Work to be completed -> Here are the records. Write out exactly the lines between the one holding "Open La tua libreria" and the one holding "Task: Turn off the firewall (关闭防火墙)", inclusive.

Records for this task ->
'''
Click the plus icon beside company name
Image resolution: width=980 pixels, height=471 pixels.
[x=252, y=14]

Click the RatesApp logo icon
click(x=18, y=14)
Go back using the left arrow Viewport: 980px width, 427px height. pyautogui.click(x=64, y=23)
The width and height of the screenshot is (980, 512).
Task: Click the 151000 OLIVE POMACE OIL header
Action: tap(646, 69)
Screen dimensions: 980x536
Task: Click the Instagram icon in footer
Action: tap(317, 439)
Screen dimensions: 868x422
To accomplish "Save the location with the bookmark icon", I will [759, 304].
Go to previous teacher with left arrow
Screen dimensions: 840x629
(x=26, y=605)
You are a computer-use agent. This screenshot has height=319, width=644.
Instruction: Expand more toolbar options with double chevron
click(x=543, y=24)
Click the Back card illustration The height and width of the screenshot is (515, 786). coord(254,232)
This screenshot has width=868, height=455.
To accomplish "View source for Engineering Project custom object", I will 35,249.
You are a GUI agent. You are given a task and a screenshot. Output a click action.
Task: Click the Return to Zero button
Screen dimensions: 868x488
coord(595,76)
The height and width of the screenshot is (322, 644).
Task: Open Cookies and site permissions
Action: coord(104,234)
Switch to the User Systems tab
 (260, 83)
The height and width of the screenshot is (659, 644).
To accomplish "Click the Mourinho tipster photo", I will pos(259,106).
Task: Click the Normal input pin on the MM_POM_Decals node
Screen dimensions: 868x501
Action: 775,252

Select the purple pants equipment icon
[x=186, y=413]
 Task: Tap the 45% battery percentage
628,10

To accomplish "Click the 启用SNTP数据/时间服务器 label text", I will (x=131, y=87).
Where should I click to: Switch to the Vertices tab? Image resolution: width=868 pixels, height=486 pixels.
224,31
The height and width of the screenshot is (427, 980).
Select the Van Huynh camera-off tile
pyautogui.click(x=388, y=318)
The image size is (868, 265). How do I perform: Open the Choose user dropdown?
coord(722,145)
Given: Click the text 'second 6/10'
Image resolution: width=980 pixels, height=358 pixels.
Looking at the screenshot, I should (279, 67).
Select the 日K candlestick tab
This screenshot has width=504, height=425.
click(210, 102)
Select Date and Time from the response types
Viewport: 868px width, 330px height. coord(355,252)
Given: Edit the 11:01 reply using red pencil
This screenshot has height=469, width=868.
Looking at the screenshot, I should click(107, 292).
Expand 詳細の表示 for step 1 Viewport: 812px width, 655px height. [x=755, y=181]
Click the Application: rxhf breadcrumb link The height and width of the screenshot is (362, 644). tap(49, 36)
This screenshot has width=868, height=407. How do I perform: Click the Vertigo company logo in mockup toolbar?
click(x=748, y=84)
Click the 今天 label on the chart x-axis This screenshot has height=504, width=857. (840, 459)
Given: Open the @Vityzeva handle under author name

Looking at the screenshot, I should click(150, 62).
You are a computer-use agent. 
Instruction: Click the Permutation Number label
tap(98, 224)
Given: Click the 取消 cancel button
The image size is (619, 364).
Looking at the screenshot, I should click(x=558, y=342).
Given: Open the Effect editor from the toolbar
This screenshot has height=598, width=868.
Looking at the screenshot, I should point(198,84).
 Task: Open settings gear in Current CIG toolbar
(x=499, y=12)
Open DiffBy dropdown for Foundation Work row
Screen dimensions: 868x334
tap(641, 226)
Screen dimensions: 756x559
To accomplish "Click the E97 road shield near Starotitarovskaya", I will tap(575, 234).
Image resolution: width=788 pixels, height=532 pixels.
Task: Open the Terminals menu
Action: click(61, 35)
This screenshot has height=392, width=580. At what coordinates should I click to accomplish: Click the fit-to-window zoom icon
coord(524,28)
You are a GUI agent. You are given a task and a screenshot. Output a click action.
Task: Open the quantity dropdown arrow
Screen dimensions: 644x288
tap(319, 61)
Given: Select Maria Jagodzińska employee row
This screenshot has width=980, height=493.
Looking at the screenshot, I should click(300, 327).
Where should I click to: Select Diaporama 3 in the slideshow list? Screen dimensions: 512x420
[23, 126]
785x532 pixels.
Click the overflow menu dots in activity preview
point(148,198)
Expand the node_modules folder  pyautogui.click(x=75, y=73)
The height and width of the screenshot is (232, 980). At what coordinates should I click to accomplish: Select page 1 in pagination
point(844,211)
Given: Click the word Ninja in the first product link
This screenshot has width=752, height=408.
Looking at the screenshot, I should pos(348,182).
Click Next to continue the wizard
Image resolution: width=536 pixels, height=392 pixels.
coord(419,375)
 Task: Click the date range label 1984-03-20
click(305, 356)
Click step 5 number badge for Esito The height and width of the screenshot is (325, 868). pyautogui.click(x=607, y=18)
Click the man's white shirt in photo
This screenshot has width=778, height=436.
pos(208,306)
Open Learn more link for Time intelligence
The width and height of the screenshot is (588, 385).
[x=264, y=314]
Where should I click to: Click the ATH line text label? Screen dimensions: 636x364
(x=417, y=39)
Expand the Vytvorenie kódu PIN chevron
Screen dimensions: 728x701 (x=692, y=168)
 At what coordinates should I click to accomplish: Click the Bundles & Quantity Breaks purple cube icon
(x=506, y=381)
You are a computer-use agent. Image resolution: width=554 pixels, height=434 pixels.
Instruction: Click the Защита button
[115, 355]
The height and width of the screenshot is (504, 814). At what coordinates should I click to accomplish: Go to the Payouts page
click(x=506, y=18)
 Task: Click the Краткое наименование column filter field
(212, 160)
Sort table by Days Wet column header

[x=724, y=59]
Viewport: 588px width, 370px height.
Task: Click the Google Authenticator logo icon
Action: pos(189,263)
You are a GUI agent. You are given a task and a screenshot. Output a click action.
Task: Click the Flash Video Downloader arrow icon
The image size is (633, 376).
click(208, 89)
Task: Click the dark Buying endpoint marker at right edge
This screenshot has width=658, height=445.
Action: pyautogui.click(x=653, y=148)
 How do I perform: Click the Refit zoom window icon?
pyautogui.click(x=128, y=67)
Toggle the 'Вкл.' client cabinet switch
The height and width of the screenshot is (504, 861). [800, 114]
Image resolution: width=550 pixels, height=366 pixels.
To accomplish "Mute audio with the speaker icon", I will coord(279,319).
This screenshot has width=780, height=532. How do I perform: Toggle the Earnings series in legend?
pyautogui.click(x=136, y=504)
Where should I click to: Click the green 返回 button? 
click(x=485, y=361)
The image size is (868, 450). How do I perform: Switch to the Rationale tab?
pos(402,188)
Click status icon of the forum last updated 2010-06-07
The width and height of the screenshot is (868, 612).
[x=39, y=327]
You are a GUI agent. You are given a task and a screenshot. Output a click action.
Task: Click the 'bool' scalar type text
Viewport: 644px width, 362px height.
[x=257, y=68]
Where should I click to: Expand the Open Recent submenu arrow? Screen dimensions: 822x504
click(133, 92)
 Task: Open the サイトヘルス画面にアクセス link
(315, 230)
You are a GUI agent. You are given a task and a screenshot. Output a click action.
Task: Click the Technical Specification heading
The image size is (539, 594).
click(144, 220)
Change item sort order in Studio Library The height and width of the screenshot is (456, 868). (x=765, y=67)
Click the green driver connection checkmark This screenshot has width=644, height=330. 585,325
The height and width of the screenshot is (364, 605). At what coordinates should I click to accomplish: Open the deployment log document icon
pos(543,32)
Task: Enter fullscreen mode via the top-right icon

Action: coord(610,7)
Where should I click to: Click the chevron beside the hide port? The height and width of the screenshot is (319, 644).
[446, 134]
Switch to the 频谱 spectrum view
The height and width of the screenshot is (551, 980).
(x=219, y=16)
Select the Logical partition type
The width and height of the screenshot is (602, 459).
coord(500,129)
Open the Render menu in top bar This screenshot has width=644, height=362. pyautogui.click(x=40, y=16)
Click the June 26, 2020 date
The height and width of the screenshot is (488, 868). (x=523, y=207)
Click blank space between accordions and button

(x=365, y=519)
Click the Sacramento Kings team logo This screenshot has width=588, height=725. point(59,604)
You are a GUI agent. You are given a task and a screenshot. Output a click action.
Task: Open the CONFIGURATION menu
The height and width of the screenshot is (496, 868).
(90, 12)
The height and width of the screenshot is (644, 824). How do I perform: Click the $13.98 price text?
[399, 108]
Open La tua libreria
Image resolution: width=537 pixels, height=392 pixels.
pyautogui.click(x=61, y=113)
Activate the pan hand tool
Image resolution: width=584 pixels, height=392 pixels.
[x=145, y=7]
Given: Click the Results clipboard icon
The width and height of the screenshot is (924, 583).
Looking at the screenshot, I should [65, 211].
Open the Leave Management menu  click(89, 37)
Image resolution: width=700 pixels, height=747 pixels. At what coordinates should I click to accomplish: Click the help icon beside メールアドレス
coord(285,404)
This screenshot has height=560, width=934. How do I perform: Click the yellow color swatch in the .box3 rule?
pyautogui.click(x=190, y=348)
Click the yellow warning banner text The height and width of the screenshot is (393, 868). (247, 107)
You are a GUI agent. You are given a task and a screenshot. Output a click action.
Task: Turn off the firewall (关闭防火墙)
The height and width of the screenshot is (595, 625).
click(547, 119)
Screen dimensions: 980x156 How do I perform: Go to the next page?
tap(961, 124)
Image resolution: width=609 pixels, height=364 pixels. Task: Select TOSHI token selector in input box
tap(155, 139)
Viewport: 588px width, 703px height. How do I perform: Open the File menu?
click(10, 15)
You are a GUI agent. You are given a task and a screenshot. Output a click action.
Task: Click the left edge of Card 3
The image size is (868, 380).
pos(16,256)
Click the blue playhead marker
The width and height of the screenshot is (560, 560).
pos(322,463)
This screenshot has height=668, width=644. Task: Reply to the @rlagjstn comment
'''
Solution to this problem ->
Open La tua libreria
Image resolution: width=537 pixels, height=392 pixels.
pyautogui.click(x=61, y=113)
Activate the pan hand tool
Image resolution: width=584 pixels, height=392 pixels.
[x=145, y=7]
Given: Click the Results clipboard icon
The width and height of the screenshot is (924, 583).
Looking at the screenshot, I should [65, 211].
Open the Leave Management menu  click(89, 37)
Image resolution: width=700 pixels, height=747 pixels. At what coordinates should I click to accomplish: Click the help icon beside メールアドレス
coord(285,404)
This screenshot has height=560, width=934. How do I perform: Click the yellow color swatch in the .box3 rule?
pyautogui.click(x=190, y=348)
Click the yellow warning banner text The height and width of the screenshot is (393, 868). (247, 107)
You are a GUI agent. You are given a task and a screenshot. Output a click action.
Task: Turn off the firewall (关闭防火墙)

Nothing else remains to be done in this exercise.